INSTRUCTION:
Report how many lines of the data contain the string "should", treating uppercase and lowercase as different. Give only the number.

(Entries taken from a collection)

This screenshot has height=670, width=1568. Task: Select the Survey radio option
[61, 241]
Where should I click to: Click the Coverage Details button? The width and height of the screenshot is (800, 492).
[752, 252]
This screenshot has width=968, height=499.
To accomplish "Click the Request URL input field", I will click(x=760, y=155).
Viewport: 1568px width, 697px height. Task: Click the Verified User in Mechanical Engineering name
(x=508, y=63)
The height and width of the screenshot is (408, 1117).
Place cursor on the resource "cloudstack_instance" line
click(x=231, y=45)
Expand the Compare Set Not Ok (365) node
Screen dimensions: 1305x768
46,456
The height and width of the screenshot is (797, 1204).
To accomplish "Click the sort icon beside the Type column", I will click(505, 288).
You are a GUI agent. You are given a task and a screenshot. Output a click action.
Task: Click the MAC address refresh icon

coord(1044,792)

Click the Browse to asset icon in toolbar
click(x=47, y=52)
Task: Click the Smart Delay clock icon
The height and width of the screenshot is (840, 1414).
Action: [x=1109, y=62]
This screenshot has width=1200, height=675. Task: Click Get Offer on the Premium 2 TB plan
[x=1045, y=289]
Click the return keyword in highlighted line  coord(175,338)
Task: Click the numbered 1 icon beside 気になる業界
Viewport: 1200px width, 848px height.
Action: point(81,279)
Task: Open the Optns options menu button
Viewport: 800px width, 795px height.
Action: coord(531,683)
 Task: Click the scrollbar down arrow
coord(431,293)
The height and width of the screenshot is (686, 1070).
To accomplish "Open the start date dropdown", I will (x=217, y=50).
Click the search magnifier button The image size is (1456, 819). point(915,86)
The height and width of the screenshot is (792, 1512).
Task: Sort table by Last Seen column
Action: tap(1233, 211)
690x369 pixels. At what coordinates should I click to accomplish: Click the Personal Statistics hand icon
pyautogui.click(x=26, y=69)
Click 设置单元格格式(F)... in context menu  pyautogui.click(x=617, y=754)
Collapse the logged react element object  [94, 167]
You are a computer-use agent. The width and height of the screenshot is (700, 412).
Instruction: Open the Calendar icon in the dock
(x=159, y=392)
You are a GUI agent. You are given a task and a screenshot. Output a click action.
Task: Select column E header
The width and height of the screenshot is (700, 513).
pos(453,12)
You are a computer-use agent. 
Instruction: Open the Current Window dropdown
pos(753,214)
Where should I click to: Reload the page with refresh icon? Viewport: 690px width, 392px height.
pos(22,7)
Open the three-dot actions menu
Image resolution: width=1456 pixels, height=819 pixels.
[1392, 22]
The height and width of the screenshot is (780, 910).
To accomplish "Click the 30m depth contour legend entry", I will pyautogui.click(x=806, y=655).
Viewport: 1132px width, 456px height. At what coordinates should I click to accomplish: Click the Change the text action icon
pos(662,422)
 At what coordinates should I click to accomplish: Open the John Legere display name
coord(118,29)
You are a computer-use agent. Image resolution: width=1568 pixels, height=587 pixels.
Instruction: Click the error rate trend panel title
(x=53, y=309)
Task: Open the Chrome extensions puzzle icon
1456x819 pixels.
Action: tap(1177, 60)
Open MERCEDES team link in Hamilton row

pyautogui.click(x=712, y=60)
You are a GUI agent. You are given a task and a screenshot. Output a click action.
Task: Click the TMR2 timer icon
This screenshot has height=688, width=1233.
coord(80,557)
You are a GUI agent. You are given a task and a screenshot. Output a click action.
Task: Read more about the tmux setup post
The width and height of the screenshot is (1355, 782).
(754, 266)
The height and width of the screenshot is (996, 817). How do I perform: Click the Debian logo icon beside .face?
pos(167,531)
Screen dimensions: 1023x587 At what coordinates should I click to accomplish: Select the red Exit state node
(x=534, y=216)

TASK RESPONSE:
6